Sec. 226. Sufficiency of evidence on which to assess damages. The last assignment of error urged by appellant in its brief is that no competent evidence was introduced to enable the jury to assess the damages; that is, either the annual or the gross rental value of the premises. This claim is not sustained by the record. The appellant offered no evidence on the question, and by no assignment of error is the sufficiency of damages awarded questioned. Upon this question the petitioner testified that he had experience in the renting of sites for elevators from railroad companies, and knew the rental value of the site in question, and, without any objection being made as to his competency, he testified as to the annual rental value, and the gross rental value of the site for 20 years. Other witnesses gave similiar testimony, but their competency was challenged by proper objections and exceptions; but the rulings of the court in receiving the evidence are not assigned as error.
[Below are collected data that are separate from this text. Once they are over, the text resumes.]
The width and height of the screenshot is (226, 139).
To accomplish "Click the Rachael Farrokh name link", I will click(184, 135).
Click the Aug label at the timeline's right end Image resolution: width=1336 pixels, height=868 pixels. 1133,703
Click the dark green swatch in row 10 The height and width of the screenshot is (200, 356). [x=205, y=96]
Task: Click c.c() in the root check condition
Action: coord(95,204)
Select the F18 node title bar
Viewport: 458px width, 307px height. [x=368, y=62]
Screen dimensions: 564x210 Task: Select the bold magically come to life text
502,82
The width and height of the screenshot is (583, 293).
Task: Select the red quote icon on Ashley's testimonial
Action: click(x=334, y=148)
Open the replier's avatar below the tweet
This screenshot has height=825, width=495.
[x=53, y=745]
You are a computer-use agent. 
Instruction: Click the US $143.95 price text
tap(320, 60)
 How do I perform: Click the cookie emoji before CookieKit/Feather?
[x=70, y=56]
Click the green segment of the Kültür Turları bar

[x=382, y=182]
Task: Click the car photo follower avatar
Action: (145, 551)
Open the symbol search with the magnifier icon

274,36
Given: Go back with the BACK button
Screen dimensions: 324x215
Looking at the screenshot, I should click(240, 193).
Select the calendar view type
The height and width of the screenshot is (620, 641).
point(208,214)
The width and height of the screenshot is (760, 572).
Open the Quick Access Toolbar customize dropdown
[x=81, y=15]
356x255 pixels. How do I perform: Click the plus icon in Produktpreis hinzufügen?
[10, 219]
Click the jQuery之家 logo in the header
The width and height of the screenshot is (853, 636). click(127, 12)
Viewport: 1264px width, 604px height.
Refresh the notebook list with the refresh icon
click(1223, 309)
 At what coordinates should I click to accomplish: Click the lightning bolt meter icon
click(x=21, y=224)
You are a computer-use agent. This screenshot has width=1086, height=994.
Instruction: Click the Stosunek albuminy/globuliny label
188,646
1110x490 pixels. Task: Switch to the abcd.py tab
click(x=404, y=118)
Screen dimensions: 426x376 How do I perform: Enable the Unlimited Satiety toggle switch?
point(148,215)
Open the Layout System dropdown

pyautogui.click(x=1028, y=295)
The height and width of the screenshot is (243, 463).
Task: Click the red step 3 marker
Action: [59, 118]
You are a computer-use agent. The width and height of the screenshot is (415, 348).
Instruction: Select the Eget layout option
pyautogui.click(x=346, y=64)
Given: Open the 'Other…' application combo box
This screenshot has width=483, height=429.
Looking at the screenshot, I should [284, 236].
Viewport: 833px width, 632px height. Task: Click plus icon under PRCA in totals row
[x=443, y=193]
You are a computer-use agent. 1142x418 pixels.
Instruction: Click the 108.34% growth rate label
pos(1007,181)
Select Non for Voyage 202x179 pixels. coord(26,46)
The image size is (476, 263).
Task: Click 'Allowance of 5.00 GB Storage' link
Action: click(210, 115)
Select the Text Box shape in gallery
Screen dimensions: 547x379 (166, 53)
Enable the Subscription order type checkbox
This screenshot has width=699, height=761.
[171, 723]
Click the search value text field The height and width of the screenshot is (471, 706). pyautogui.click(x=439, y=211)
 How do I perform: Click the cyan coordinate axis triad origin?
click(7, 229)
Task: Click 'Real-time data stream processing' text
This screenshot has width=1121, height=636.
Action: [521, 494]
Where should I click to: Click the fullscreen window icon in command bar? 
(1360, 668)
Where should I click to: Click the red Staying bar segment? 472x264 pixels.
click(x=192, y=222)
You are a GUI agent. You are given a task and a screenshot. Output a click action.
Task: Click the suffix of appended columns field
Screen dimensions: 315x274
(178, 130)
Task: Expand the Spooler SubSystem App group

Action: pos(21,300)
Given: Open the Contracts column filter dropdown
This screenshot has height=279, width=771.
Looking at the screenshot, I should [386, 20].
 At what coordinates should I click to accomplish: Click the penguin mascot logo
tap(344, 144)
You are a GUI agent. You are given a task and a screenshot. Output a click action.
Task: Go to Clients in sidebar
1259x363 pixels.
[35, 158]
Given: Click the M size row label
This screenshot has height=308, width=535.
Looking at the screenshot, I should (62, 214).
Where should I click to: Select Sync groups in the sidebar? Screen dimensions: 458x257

Each of the witnesses, including the petitioner, stated on cross-examination, in effect, that his opinion was based on what the railroad companies were accustomed to charge as rental for similar sites, and that one of the matters taken into consideration by the companies in fixing the annual rent was the benefits they would secure from the business of the elevator. We are of the opinion that the value of this evidence was for the jury, and that it sustains the award of damages. Judgment affirmed.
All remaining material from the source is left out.